• _Things to do_
1. Please extract the passage of the immunization editorial from "Immunization rates have" up to and including "because of immunizations.".
2. List every place the immunization editorial names where vaccinations are available.

PD Editorial: There's no reason to fear immunization

  • 9/13/2010: B6:

    PC: Nurse practitioner Pat Kavanaugh administers a shot to Jesse Fernandez to vaccinate him against whooping cough at the Sonoma County Public Health booth at the Santa Rosa Downtown Market on Wednesday, June 30, 2010.

The evidence keeps mounting: Vaccines don't cause autism. They don't cause diabetes. Side effects are rare and seldom life-threatening.

In short, vaccines aren't a health threat — unless you don't get them.

The latest assurance came last week from the Institute of Medicine, an arm of the prestigious National Academy of Sciences. Its independent panel of medical experts examined more than 1,000 research studies and concluded that the benefits of immunization against measles, whooping cough and other communicable diseases outweigh any risks.

"We have a lot of evidence that vaccines save lives and avert a lot of suffering," Ellen Wright Clayton, a professor of pediatrics and law at Vanderbilt University who chaired the review committee, told the Washington Post.

Immunization rates have been declining, driven at least in part by a report linking childhood vaccinations to autism. The report has been refuted as a fraud and retracted, but the debate about vaccination has continued.

Meanwhile, public health officials are reporting outbreaks of infectious diseases that had become exceedingly rare because of immunizations.

In the United States, this has been the worst year since 1996 for measles, according to the Centers for Disease Control and Prevention. Large outbreaks also have been reported in Africa and Europe.

Last year, California suffered its worst outbreak of pertussis, or whooping cough, in 67 years, with more than 8,200 cases and 10 deaths. All but one of the 10 fatalities were infants less than 8 weeks old, meaning they were too young to be immunized. Their families never had the choice.

Because the pertussis vaccine wears down after about 10 years, a new state law requires all students entering seventh through 12th grade to have a booster. A 30-day grace period ends this month, so if you're children haven't been inoculated, act quickly or they could be suspended from school. Worse, they could be at heightened risk of a painful disease sometimes called the 100-day cough.

Vaccinations are available at physicians' offices, many pharmacies and even some school clinics.

• _Material provided_
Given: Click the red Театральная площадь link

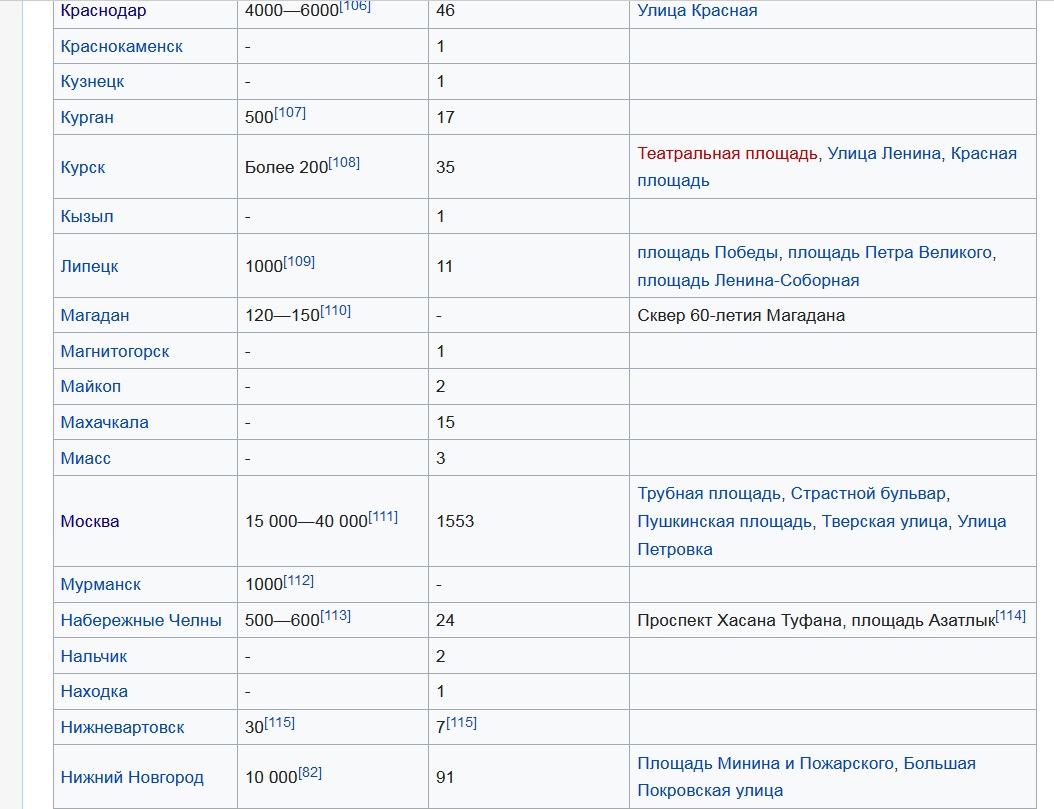Looking at the screenshot, I should point(727,153).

• _Solutions by task_
1.
Immunization rates have been declining, driven at least in part by a report linking childhood vaccinations to autism. The report has been refuted as a fraud and retracted, but the debate about vaccination has continued.

Meanwhile, public health officials are reporting outbreaks of infectious diseases that had become exceedingly rare because of immunizations.

2.
- Physicians' offices
- Many pharmacies
- Some school clinics